Relevance between words changes as times goes by.
For example, word “Manchester arena” and “suicide bomb” might not relevant before the crime happened in “Manchester Arena bombing”.
But after the crime, the word “Manchester” and “suicide bomb” need to be related.
Based on the user click-logs, we can detect these relevant relationship words and give attention to them.

Self Attention Head

Bert’s self attention head gets attention score between all the input words from target words.
Unlike original transformer, it uses same Q,K,V.
Based on the similarity between tokens, it calculates the attention score between words
If words inside of the input sequence have semantically similar meaning or position between them are close(if the input embedding of two have high similarity score), these words will have higher attention score.

Relevance Attention Head

However, if two words do not have similar input embeddings, these words can not get attention.
We want to have attention on high relevant words so that we can used that in IR task, so we need to define new attention head beside self-attention-head.
So, how to define ‘high relevant words’
We will define words from ‘query’ and words from ‘clicked documents’ have high relevance.
Relevance Attention Head is the concept that give attention to the relevant words. As, we previously define words from ‘query’ and words from ‘clicked documents’ have high relevance.
So we will make another attention head that calculates the attention only between tokens from query and tokens from clicked documents. By doing that, attention will be given to the document words rather then less relevant words inside query.
Also for calculating attention score, we will add tf-idf score of each token inside of the documents as a parameter that is multiplied to final score. So that attention can be focused on the important words.

General Architecture

Self-attention itself is also valuable as the relationship between words inside query and document are important.
As Bert model uses multiple attention heads, we can allocate some of these heads to relevance attention head.
So the general architecture are same, but we will add/replace relevant attention head to the attention layer parts inside of the model.

Encoders

Tranining Task

Bert trains its own model based on two different tasks.

  • Masked Language Model
  • Next Sentence Prediction Task

Our Model

  • Currently, we will use pre-trained model and do the fine-tuning based on pre-trained model
  • Masked Language Model will be used under same rule.
  • Next Sentence Prediction Task will be converted to Click Prediction tasks.

Evaluation Tasks

BERT Retrieval Model (vs pre-trained BERT)

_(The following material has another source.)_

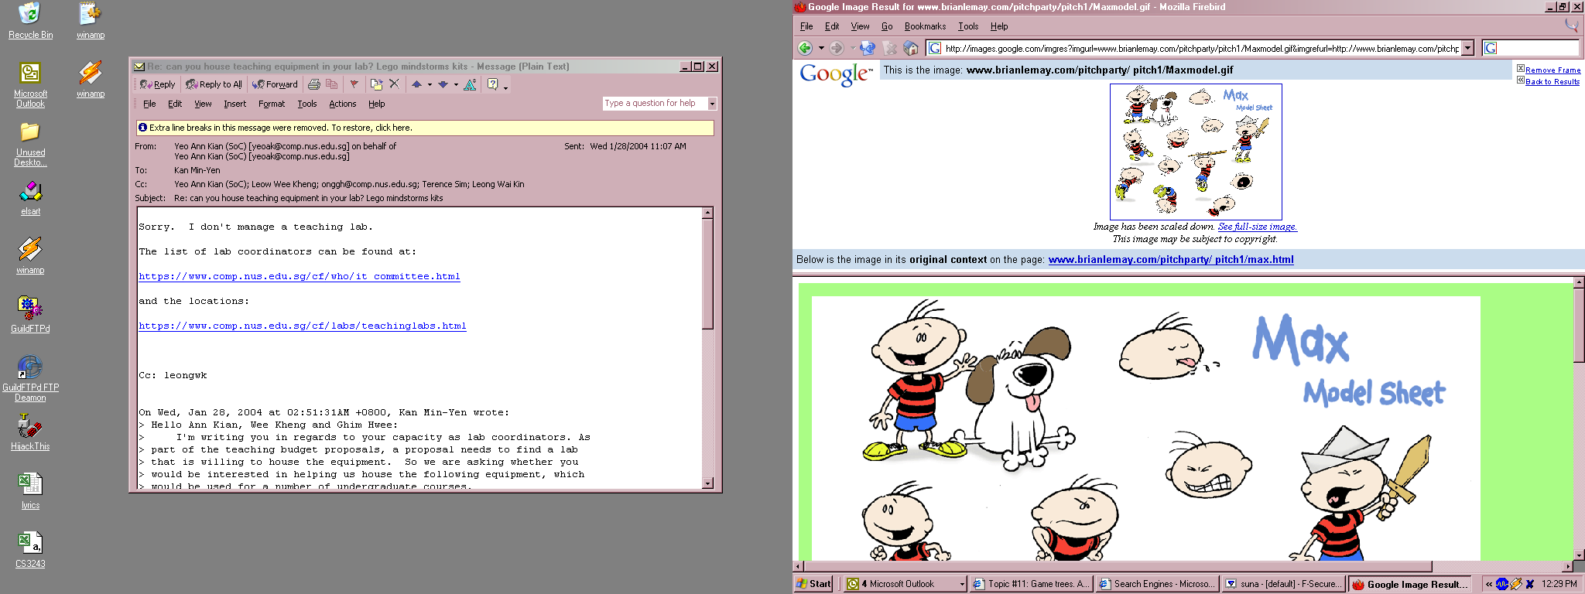Click the red Follow Up flag icon

(x=354, y=84)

  • BERT CLS token will give probability whether document is clicked or not at last layer
  • Based on probability, we can rank documents

Data settings

In side of the data dir used for training step, there should be 3 different files. train.tsv / doc.pkl / tfidf.pkl

train.tsv

It should be tap separated file with header (query \t doc_id \t click)

Exmaple: query \t doc_id \t click
Manchester Bombing \t doc_12334 \t 1
Manchester Bombing \t doc_12578 \t 0
...

doc.pkl

doc.pkl files is a pickle file that contain the dictionary of document.
We merge the title and the body of the news article.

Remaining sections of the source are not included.